Table Lookup for tanh() versus other solutions
-
- KVRAF
- 2875 posts since 28 Jan, 2004 from Da Nang, Vietnam
Thanks for sharing the details. I've been working on a saturator effect for my next iPad app and this stuff will be useful.
I'm finding the vectorized tanh in veclib to be pretty cheap on iOS already though.
I'm finding the vectorized tanh in veclib to be pretty cheap on iOS already though.
- KVRAF
- Topic Starter
- 3426 posts since 15 Nov, 2006 from Pacific NW
I really like the vecLib tanh() in OSX. In general, all of the Accelerate library stuff is awesome. Unfortunately, it isn't available for Windows. So I would have to roll my own vectorized tanh() function, or just use the math library one.kuniklo wrote:Thanks for sharing the details. I've been working on a saturator effect for my next iPad app and this stuff will be useful.
I'm finding the vectorized tanh in veclib to be pretty cheap on iOS already though.

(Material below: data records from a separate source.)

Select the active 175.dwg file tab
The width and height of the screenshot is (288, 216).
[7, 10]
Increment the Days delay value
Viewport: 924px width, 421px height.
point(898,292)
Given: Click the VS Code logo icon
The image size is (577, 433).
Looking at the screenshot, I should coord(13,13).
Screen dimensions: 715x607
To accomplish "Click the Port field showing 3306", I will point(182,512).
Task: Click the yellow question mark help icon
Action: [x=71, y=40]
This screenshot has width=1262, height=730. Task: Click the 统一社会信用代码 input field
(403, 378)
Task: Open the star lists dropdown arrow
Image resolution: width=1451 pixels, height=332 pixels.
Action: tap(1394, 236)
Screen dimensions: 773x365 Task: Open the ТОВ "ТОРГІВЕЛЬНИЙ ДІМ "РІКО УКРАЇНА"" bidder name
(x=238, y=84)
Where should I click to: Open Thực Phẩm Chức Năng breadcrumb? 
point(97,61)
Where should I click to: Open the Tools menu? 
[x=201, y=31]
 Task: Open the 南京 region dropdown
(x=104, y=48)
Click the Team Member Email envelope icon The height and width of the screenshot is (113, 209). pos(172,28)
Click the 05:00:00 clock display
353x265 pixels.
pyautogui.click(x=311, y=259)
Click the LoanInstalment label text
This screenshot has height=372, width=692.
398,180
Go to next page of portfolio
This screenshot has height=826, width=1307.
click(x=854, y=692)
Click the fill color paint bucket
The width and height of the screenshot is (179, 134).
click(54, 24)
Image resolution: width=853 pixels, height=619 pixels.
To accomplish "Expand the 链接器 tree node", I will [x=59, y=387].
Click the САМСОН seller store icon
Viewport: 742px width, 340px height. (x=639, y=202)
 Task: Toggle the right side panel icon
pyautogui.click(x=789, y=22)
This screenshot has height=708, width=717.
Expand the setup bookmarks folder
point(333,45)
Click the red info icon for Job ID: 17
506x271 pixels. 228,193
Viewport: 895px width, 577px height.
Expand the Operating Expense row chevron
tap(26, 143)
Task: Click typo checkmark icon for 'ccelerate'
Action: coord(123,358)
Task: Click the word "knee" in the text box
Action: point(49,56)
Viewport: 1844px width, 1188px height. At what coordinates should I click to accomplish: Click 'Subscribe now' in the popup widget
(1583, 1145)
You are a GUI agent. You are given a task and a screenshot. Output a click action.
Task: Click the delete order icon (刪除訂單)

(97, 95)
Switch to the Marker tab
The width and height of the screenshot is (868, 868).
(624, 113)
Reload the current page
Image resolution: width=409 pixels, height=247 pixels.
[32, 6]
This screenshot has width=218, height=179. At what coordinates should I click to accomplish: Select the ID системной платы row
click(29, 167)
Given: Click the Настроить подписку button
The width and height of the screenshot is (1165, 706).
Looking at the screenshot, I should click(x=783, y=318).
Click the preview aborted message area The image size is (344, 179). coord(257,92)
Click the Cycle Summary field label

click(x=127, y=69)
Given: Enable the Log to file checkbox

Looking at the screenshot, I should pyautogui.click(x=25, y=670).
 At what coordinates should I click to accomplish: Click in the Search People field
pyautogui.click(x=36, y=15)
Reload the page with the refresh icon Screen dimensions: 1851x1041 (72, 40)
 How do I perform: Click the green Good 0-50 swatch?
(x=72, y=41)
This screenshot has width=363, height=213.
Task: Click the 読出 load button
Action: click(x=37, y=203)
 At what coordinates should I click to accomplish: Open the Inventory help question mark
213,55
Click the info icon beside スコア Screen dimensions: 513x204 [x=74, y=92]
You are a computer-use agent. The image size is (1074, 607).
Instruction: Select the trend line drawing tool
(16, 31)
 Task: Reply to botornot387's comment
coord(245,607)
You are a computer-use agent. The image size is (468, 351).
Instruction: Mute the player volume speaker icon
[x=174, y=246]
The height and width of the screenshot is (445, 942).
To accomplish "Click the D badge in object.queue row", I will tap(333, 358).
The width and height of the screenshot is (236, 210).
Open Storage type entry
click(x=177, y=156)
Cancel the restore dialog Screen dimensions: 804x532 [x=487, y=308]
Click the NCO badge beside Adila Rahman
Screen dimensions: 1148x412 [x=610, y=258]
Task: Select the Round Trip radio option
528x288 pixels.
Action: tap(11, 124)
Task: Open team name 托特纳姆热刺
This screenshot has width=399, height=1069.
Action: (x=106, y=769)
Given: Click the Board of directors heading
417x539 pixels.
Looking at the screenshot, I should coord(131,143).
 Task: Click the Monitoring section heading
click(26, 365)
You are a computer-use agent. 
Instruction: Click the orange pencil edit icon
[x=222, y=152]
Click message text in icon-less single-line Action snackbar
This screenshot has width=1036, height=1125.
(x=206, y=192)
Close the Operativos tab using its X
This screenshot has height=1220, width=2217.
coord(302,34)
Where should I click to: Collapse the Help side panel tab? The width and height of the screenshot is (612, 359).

It looks like there are some interesting tanh() approaches in this thread, but the inverse square root sigmoid function seems like it would be easier to implement in SSE. I've already tried it out in my code (both in straight C and using vDSP and vecLib functions) and it sounds great for my purposes, and doesn't require any clipping before or afterwards to keep things within bounds. Honestly, it might be somewhat "smoother" than tanh() for general distortion purposes.
Sean Costello
-
- KVRAF
- 2393 posts since 28 Mar, 2005
use intel integrated performance primitive on Windows.
-
- KVRAF
- 2458 posts since 3 Oct, 2002 from SF CA USA NA Earth
You could disassemble the vecLib tanh() and recreate it, or at least verify what approximation it uses.valhallasound wrote:I really like the vecLib tanh() in OSX. In general, all of the Accelerate library stuff is awesome. Unfortunately, it isn't available for Windows. So I would have to roll my own vectorized tanh() function, or just use the math library one.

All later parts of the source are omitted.